The Facts about H.R. 3200
I will be the first to admit that the current health care bill under consideration, H.R. 3200, is flawed. Any bill over a thousand pages is.
But let’s argue over what it actually says, not about crap opponents of any health care reform dream up to scare people.
Here’s a pulls-no-punches fact check on the viral email claiming that this bill represents the end of the world, from FactCheck.com. In particular, the truth about the absolute nonsense going around about advanced directives:
Claim: Page 425: More bureaucracy: Advance Care Planning Consult: Senior Citizens, assisted suicide, euthanasia? Claim: Page 425: Government will instruct and consult regarding living wills, durable powers of attorney, etc. Mandatory. Appears to lock in estate taxes ahead of time. Claim: Page 425: Government provides approved list of end-of-life resources, guiding you in death Claim: Page 427: Government mandates program that orders end-of-life treatment; government dictates how your life ends. Claim: Page 429: Advance Care Planning Consult will be used to dictate treatment as patient’s health deteriorates. This can include an ORDER for end-of-life plans. An ORDER from the GOVERNMENT. Claim: Page 430: Government will decide what level of treatments you may have at end-of-life.

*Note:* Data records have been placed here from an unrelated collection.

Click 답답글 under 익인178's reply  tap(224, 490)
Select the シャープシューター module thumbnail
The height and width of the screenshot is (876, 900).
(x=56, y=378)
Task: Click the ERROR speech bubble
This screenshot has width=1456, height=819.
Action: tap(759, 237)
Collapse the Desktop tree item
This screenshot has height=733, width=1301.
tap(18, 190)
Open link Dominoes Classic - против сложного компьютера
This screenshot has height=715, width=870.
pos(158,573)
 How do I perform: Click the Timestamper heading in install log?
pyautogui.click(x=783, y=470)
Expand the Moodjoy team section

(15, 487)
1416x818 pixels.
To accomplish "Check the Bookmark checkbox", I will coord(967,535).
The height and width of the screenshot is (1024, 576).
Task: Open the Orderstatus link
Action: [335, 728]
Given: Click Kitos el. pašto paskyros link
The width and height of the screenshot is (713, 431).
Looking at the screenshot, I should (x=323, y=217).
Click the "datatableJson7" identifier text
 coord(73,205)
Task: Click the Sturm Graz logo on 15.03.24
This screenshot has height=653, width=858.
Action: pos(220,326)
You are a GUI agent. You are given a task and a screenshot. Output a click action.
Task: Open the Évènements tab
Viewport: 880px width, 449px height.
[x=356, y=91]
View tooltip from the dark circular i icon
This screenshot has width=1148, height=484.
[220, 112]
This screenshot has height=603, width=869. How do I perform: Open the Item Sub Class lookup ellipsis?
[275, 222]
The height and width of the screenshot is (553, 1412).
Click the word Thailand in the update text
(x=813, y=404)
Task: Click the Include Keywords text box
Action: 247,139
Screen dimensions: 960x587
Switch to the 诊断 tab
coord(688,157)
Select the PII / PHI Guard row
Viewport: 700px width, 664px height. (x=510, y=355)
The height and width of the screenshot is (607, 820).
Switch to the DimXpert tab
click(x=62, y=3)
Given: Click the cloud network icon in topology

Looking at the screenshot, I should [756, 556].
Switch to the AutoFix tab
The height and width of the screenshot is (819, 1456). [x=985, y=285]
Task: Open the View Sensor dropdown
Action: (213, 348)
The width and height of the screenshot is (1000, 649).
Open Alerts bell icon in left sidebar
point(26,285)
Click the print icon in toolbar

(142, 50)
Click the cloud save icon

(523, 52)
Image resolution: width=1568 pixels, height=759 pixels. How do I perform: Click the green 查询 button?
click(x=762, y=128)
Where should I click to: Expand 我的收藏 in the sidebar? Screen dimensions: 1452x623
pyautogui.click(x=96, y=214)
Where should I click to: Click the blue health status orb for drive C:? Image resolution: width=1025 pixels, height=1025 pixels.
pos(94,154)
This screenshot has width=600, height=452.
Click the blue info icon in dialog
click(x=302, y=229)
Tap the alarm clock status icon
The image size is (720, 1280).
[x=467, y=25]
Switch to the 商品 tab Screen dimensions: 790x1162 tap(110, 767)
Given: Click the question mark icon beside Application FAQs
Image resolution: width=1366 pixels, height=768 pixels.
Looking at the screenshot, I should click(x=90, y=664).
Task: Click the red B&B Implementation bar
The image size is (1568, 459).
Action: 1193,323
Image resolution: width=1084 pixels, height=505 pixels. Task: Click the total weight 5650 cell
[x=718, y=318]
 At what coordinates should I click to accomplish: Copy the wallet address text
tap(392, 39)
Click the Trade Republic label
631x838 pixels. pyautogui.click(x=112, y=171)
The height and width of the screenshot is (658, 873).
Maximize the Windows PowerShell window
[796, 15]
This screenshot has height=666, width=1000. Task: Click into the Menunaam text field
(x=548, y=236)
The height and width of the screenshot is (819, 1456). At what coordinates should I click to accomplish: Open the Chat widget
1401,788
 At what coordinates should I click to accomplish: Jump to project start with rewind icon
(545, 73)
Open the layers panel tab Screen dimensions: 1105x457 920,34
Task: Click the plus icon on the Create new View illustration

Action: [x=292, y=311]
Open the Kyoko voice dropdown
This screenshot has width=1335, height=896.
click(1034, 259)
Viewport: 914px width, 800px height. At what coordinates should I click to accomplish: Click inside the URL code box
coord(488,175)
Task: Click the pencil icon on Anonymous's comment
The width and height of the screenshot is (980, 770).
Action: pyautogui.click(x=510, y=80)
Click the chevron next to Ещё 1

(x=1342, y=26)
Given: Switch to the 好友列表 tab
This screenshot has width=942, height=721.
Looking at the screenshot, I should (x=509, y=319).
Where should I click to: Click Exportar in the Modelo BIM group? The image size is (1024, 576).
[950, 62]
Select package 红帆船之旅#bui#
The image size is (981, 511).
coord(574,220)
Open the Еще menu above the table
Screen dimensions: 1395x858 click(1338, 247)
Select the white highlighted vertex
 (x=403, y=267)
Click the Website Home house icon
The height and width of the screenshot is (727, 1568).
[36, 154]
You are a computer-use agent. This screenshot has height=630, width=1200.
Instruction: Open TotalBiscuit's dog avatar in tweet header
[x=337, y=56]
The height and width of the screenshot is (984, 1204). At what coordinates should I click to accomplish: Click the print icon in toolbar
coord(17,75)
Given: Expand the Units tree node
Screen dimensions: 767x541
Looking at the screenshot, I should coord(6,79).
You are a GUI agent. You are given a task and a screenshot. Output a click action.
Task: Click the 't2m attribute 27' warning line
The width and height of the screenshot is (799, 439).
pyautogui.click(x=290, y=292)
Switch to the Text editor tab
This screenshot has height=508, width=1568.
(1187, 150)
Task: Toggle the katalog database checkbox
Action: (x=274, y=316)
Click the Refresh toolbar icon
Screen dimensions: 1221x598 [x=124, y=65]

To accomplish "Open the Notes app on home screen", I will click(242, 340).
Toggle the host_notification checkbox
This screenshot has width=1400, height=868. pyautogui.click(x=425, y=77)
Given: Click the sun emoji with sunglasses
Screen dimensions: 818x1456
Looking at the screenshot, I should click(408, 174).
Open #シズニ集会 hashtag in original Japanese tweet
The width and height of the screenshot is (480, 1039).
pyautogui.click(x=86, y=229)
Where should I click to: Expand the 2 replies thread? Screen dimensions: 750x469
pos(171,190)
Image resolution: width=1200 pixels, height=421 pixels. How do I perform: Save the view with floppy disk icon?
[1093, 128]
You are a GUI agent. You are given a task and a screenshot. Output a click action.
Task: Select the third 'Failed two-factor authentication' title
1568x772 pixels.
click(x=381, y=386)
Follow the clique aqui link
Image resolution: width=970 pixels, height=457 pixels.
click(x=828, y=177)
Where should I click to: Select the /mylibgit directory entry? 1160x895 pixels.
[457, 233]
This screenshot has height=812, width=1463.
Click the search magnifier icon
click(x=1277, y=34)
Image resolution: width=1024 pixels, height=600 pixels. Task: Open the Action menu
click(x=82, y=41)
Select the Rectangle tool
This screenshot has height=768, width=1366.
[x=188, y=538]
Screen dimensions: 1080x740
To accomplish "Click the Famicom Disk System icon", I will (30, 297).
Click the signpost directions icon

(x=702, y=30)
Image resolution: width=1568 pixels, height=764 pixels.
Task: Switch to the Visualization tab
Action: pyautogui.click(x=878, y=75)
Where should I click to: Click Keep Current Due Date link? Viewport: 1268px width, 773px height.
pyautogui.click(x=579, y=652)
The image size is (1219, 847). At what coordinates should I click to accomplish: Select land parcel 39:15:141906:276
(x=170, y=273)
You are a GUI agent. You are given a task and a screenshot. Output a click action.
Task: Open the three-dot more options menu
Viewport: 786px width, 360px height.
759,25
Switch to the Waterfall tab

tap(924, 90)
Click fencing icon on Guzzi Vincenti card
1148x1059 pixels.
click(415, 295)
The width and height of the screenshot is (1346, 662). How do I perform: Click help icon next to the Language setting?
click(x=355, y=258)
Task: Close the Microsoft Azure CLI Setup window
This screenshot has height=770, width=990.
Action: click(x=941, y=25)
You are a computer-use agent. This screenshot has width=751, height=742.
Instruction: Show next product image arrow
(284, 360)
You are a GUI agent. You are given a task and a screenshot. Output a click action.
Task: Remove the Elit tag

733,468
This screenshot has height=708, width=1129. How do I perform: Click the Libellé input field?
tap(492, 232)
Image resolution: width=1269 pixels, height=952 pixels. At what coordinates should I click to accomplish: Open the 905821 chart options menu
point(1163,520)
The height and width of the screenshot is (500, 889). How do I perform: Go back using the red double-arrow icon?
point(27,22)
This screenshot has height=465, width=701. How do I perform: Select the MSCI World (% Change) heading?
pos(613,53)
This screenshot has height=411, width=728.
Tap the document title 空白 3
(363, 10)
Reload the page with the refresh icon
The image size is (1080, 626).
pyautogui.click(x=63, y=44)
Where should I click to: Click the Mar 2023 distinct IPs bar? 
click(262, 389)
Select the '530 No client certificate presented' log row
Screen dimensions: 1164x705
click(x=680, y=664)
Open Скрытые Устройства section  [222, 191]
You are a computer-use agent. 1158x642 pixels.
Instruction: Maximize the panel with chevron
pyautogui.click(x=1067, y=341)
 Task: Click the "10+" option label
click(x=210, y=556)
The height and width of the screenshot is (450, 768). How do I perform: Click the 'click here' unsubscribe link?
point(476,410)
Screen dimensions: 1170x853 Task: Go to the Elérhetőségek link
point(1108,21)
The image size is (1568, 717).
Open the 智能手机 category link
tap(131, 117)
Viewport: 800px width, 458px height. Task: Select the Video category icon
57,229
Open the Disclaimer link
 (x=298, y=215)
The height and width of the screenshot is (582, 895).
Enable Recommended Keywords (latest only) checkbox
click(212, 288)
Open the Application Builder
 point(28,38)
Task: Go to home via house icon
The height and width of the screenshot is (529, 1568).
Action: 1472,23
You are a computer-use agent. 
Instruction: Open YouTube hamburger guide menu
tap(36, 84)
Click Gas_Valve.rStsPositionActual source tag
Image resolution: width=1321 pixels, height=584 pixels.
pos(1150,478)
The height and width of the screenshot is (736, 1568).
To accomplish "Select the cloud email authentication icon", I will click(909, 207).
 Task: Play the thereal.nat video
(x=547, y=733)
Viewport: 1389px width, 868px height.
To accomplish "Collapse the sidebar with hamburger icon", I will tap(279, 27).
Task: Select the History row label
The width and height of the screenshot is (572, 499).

All False. These six claims are a twisted interpretation of a provision in the bill that says Medicare will cover voluntary counseling sessions between seniors and their doctors to discuss end-of-life care. Medicare doesn’t pay for such sessions now; it would under the bill. End-of-life care discussions include talking about a living will, hospice care, designating a health care proxy and making decisions on what care you want to receive at the end of your life. Doctors do the consulting, not the “government” or a “bureaucracy.” The e-mail author’s assertion that the bill calls for “an ORDER from the GOVERNMENT” for end-of-life plans rests on language about a patient drawing up such an order stipulating their wishes, and having that order signed by a physician. There’s nothing about “an order from the government.” The bill defines an order for life-sustaining treatment as a document that “is signed and dated by a physician …[and] effectively communicates the individual’s preferences regarding life sustaining treatment.”
To quote Sarah Palin, “Let’s stop making stuff up.”


Comment by Bill Baar
September 2, 2009 @ 12:26 pm
An “Order” is clinical jargon. We write “orders” for patients.